DATA UNDER STUDY Block Start
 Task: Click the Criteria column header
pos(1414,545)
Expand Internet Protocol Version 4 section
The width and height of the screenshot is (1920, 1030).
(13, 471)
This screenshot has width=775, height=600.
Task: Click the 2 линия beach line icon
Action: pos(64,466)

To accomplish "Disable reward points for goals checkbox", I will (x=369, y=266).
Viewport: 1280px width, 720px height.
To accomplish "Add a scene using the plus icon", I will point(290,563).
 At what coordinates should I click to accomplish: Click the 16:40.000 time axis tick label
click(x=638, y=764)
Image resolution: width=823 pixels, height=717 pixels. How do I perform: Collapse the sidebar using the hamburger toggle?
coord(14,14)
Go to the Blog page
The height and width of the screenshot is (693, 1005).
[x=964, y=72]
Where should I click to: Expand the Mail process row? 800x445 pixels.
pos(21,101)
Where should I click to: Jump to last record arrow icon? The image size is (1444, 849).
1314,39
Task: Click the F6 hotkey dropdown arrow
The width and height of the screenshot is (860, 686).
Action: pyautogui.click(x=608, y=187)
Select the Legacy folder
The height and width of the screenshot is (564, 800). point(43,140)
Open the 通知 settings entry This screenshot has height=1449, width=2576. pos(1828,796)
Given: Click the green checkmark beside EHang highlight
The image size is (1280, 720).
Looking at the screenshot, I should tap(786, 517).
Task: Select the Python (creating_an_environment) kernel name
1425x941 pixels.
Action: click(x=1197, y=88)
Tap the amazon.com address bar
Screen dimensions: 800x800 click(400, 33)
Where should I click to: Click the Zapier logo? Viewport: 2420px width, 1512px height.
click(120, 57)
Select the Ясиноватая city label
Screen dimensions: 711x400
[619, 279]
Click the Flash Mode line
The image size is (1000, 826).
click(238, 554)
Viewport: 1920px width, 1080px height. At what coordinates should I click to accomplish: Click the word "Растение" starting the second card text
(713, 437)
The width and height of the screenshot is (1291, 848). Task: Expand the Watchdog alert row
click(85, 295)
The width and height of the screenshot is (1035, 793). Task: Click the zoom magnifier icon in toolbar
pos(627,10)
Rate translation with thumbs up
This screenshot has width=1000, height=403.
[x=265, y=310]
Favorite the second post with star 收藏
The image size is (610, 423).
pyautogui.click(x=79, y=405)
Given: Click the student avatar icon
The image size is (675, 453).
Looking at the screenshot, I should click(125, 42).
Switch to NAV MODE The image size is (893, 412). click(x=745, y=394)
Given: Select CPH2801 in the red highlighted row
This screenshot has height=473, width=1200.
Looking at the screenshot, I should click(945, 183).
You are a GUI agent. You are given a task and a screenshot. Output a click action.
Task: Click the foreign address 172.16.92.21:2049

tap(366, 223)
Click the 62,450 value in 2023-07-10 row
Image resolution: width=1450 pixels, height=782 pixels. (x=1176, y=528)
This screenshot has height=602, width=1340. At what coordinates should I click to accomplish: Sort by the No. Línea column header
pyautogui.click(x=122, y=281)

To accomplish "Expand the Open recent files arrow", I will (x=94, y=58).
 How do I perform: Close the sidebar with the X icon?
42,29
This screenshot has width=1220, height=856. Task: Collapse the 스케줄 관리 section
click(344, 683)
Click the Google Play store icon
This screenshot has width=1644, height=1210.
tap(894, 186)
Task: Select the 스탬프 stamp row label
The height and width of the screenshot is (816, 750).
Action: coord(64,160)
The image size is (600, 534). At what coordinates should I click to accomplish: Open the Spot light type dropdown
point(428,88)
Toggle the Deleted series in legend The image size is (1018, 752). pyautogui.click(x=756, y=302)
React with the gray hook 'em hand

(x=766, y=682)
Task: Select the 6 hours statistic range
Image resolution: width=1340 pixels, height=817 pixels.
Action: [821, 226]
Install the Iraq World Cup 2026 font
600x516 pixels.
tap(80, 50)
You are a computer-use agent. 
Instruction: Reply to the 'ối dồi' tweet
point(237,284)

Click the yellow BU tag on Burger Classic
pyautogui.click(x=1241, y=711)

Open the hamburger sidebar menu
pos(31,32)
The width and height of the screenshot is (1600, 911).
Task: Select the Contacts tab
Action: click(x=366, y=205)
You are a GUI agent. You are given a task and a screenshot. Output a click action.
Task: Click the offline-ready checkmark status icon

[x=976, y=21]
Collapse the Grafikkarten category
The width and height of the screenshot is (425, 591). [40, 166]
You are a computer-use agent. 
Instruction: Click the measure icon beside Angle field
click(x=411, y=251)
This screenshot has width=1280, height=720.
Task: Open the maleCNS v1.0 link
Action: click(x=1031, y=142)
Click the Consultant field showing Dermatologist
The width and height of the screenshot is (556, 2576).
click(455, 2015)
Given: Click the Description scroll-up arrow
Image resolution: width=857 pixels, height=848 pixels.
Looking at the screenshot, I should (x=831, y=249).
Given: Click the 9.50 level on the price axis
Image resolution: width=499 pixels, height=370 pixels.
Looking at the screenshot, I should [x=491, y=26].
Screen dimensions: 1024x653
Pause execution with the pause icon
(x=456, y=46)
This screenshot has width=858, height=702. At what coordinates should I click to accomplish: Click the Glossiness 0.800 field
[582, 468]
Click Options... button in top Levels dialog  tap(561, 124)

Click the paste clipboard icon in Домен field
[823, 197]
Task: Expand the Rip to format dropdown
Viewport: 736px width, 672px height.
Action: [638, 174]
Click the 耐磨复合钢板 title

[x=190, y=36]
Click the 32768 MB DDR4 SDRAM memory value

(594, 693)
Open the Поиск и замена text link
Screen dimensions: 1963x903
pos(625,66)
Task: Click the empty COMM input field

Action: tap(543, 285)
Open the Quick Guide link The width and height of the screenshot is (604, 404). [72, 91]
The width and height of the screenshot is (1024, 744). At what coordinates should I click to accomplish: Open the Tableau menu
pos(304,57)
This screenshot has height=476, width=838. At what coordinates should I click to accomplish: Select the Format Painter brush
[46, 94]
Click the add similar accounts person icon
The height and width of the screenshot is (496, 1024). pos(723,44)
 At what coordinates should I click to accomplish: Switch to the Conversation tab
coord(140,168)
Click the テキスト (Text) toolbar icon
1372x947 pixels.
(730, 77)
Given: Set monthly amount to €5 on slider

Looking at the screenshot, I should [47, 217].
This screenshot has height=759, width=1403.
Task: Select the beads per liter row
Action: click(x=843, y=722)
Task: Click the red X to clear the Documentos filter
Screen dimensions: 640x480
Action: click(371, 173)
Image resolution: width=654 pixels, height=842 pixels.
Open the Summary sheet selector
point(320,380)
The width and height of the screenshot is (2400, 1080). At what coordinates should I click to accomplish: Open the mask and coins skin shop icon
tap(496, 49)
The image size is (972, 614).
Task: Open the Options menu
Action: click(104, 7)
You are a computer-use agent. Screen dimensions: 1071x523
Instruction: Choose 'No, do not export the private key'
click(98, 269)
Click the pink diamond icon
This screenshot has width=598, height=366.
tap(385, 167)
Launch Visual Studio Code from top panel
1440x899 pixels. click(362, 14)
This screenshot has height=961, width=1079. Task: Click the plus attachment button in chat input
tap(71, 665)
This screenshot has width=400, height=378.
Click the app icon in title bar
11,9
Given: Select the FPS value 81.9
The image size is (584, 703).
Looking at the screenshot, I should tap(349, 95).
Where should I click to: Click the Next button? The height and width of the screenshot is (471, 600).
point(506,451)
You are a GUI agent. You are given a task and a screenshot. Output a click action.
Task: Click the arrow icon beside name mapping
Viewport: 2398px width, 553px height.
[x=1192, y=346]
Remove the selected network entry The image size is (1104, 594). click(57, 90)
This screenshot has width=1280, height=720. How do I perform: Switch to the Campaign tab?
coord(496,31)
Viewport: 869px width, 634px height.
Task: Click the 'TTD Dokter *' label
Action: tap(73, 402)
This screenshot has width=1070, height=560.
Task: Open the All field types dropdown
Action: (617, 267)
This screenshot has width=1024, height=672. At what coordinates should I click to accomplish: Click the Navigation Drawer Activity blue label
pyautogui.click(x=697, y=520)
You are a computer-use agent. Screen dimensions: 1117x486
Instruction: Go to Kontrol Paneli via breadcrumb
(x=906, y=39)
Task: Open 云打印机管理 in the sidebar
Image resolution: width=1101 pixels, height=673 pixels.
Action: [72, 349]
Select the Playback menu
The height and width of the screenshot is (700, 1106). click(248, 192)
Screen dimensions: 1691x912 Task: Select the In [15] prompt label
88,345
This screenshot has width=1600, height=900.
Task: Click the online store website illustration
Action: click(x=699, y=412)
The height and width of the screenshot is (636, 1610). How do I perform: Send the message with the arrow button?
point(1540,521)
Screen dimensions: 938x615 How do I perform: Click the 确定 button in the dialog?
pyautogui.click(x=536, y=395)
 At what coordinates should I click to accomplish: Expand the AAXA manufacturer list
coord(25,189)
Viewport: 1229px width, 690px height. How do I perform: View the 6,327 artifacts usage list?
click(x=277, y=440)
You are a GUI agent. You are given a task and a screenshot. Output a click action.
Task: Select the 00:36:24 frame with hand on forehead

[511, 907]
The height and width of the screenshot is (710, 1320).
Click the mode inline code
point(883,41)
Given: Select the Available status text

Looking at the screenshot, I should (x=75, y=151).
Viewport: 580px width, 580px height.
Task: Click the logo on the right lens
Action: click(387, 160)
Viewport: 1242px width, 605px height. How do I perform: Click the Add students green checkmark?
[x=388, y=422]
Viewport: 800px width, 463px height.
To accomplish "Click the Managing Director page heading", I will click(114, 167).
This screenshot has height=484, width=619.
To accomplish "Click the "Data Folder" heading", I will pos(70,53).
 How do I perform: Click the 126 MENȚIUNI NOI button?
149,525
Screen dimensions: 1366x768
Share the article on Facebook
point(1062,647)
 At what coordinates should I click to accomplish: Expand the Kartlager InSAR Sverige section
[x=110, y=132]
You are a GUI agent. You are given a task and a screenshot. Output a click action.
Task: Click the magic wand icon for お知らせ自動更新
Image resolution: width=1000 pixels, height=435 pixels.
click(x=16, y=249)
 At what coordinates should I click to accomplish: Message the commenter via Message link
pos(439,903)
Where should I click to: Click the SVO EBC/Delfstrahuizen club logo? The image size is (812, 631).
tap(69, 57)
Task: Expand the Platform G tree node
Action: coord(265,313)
DATA UNDER STUDY Block End
» **TASK TO COMPLETE**: Output only the lines from the one that contains "Screen dimensions: 938x615" through the final line of the records, exactly as given.

» **RESULT OF THE EXERCISE**:
Screen dimensions: 938x615 How do I perform: Click the 确定 button in the dialog?
pyautogui.click(x=536, y=395)
 At what coordinates should I click to accomplish: Expand the AAXA manufacturer list
coord(25,189)
Viewport: 1229px width, 690px height. How do I perform: View the 6,327 artifacts usage list?
click(x=277, y=440)
You are a GUI agent. You are given a task and a screenshot. Output a click action.
Task: Select the 00:36:24 frame with hand on forehead

[511, 907]
The height and width of the screenshot is (710, 1320).
Click the mode inline code
point(883,41)
Given: Select the Available status text

Looking at the screenshot, I should (x=75, y=151).
Viewport: 580px width, 580px height.
Task: Click the logo on the right lens
Action: click(387, 160)
Viewport: 1242px width, 605px height. How do I perform: Click the Add students green checkmark?
[x=388, y=422]
Viewport: 800px width, 463px height.
To accomplish "Click the Managing Director page heading", I will click(114, 167).
This screenshot has height=484, width=619.
To accomplish "Click the "Data Folder" heading", I will pos(70,53).
 How do I perform: Click the 126 MENȚIUNI NOI button?
149,525
Screen dimensions: 1366x768
Share the article on Facebook
point(1062,647)
 At what coordinates should I click to accomplish: Expand the Kartlager InSAR Sverige section
[x=110, y=132]
You are a GUI agent. You are given a task and a screenshot. Output a click action.
Task: Click the magic wand icon for お知らせ自動更新
Image resolution: width=1000 pixels, height=435 pixels.
click(x=16, y=249)
 At what coordinates should I click to accomplish: Message the commenter via Message link
pos(439,903)
Where should I click to: Click the SVO EBC/Delfstrahuizen club logo? The image size is (812, 631).
tap(69, 57)
Task: Expand the Platform G tree node
Action: coord(265,313)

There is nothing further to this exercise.